Le travail parlementaire sera plus lent
L'Assemblée à gauche, le Sénat à droite : la navette parlementaire devrait fonctionner à plein durant les prochains mois. Outre le refus de voter un texte, les sénateurs peuvent amender les lois votées à l'Assemblée nationale, forçant ainsi les députés à les réécrire. "C'est sûr, le Sénat va détricoter les lois en commission, anticipe Sophie Joissains, sénatrice UDI contactée par francetv info. Cette élue des Bouches-du-Rhône assure qu'un Sénat à droite sera "bien plus que symbolique. Les discussions en commission mixte paritaire permettront de modifier de façon substantielle les lois adoptées à l'Assemblée". Même si cette dernière garde le dernier mot.
Pour perturber le travail parlementaire, le Sénat dispose de nombreux recours : il peut déposer une motion référendaire (pour demander l'adoption d'une loi par référendum), multiplier les amendements (parfois jusqu'à plusieurs dizaines de milliers) ou encore saisir systématiquement le Conseil constitutionnel pour juger de la validité d'une loi. Selon un ministre cité par Le Monde, le Sénat "va être dans une stricte opposition et freiner le travail parlementaire. Il jouera son rôle, ce qui sera plus intéressant, mais plus fatigant."
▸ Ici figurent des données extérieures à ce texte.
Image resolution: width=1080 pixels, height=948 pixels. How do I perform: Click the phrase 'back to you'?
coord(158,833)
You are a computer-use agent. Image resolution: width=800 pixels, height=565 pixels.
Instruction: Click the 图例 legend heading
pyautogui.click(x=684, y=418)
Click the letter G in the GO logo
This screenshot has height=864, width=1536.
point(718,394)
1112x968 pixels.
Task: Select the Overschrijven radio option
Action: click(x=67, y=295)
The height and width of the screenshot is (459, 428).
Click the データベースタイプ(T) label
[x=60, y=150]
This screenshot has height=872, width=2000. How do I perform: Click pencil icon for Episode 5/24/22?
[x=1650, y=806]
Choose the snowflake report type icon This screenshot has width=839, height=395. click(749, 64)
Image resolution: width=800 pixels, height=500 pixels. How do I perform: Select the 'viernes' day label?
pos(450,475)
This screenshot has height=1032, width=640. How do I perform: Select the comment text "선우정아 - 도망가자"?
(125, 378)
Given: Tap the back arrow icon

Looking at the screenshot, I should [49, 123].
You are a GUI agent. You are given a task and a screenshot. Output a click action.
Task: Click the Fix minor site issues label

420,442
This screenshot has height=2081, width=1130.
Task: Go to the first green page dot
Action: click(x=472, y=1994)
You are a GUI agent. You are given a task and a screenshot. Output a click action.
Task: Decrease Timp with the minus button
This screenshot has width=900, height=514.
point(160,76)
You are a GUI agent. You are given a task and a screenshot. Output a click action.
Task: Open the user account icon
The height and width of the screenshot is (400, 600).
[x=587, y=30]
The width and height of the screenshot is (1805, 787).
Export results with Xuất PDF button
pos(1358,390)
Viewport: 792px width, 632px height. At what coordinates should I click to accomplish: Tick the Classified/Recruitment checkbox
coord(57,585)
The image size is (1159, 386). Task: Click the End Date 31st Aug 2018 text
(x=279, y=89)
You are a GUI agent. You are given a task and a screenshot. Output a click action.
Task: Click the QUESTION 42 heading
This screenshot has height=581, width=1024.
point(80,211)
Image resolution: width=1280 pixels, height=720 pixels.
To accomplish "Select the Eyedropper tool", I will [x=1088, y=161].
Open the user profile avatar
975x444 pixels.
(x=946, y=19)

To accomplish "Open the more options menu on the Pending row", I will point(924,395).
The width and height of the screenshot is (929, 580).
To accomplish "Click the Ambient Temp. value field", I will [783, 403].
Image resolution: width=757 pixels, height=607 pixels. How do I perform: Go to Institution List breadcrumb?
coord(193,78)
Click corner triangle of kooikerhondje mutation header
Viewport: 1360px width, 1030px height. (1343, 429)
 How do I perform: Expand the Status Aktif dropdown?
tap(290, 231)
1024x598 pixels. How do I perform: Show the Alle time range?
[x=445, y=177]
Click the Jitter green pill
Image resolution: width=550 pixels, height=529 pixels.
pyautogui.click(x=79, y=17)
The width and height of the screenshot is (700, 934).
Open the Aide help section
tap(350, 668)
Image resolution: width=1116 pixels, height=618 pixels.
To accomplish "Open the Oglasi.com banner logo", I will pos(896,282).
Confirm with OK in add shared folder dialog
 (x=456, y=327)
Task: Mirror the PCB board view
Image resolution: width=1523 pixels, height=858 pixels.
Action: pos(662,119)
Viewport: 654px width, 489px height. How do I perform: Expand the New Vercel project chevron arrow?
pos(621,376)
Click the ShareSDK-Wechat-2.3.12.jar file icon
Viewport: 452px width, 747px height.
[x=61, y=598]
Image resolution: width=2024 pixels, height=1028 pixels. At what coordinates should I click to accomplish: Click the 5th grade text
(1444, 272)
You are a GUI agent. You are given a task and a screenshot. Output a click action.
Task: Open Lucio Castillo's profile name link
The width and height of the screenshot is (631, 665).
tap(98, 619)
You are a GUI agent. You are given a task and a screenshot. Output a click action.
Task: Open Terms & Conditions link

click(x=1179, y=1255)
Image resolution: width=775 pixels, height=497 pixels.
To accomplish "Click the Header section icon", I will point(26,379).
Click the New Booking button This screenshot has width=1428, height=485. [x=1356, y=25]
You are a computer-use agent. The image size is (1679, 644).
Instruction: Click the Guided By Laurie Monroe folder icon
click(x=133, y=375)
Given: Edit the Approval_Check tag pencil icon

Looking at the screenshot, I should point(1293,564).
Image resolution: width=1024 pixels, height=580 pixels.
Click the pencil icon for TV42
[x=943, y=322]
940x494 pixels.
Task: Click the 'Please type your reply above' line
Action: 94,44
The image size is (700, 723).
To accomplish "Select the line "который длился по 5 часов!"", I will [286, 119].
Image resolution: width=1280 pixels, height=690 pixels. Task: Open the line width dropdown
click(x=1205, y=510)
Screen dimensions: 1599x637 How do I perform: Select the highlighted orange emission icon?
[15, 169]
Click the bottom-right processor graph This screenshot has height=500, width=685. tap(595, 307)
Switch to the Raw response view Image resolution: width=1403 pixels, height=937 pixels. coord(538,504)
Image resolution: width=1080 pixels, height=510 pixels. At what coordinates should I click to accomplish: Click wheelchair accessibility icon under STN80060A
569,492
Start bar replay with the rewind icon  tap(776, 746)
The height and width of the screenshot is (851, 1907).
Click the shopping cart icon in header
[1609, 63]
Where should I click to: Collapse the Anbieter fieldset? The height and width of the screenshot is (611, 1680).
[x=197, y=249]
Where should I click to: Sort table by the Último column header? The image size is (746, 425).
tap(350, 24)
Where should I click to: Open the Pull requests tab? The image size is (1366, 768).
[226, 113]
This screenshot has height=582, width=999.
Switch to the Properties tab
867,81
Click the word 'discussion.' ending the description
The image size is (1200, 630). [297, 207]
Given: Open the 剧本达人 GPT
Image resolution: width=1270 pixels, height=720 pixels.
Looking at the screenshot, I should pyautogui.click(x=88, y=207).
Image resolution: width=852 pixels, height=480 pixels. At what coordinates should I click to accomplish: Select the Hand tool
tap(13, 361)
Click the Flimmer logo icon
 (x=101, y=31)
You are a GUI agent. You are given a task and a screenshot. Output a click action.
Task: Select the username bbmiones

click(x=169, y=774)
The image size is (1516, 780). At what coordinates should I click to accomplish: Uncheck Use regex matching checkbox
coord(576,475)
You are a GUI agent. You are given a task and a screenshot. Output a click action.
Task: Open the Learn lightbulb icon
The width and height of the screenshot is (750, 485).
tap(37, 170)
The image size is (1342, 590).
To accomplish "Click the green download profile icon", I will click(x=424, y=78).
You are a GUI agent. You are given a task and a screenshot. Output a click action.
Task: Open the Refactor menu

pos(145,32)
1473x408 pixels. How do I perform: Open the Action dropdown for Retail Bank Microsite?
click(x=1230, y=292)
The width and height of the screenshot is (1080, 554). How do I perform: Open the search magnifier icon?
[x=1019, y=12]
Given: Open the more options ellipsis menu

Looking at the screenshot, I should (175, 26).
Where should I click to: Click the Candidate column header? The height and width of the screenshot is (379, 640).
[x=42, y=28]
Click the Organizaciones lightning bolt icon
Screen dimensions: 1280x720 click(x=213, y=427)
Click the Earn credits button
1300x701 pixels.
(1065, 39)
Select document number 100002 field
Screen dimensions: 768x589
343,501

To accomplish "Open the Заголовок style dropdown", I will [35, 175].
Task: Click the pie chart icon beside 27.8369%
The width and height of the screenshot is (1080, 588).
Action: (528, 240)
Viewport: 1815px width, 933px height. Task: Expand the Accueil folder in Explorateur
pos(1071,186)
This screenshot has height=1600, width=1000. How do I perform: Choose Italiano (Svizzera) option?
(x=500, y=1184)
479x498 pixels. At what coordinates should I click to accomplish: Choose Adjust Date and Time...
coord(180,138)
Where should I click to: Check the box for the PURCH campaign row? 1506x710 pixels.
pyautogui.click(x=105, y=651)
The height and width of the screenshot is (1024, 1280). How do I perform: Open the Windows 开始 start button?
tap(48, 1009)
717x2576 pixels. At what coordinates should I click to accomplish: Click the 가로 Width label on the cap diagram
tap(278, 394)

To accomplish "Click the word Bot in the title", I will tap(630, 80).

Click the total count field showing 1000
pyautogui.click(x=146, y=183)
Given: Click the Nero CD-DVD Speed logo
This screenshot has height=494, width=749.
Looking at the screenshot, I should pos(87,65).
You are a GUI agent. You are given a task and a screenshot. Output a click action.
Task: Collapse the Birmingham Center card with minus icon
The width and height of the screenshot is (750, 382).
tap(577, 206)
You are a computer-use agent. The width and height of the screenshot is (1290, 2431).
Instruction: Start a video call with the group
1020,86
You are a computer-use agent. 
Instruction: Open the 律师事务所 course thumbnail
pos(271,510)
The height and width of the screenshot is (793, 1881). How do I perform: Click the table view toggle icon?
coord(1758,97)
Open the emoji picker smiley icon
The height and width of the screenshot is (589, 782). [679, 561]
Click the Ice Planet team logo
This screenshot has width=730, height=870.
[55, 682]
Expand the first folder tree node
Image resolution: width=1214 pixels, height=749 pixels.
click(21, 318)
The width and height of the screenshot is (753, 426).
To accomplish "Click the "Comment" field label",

Pour Jean-Pierre Sueur, président socialiste de la commission des Lois, cet impact devrait être limité. "Je ne crains rien parce que la Ve République est ainsi faite que le pouvoir exécutif, dès lors qu'il a une majorité a l'Assemblée nationale, ne peut pas être véritablement entravé, dit-il, joint par francetv info. Le rôle du Sénat ne sera pas minoré. Aujourd'hui, il y a davantage d'amendements qui viennent du Sénat que de l'Assemblée nationale. Ce travail approfondi subsistera, même si les procédures seront un peu plus longues."
Le président du Sénat s'opposera à Hollande
Les candidats à la présidence du Sénat, dont l'élection se tient le 1er octobre, sont clairs : le "Plateau" doit être plus qu'un poste honorifique. C'est pourquoi ils promettent, chacun à leur manière, de combattre l'exécutif s'ils accèdent à ce poste. Jean-Pierre Raffarin plaide ainsi pour "un rapport de force républicain avec le président de la République" et promet de passer un accord avec lui sur "les conditions pour que le Sénat soit respecté". Gérard Larcher, de son côté, affirme que si François Hollande "ne veut pas écouter le Sénat sur la réforme territoriale, ce sera un casus belli car le Sénat ne doit pas être contourné sur cette réforme".
La gauche risque de perdre toutes les présidences de commission
Les effets de l'alternance ne seront pas seulement visibles en séance. Une partie de l'organisation du Sénat sera affectée, et notamment les commissions. Leur composition est en effet établie selon une représentation proportionnelle du Sénat, d'après le règlement. Sauf surprise, plus aucune commission ne devrait être présidée par un membre de la majorité présidentielle. Même pas celle des finances : Philippe Marini, candidat à la présidence du Sénat, rejette l'idée selon laquelle le futur président de la commission des Finances serait issu de la gauche en cas de victoire de la droite.
Le socialiste Jean-Pierre Sueur dénonce par avance ces velléités prêtées à la droite. Contacté par francetv info, le président de la commission des lois, qui rappelle que "12 rapports ont été cosignés par la majorité et l'opposition au sein de la commission" qu'il a conduite, affirme : "Si la majorité de droite se comporte de manière revancharde, ce serait une grave erreur. Au Sénat, on peut trouver des convergences et donner toute sa place au groupe politique d'opposition."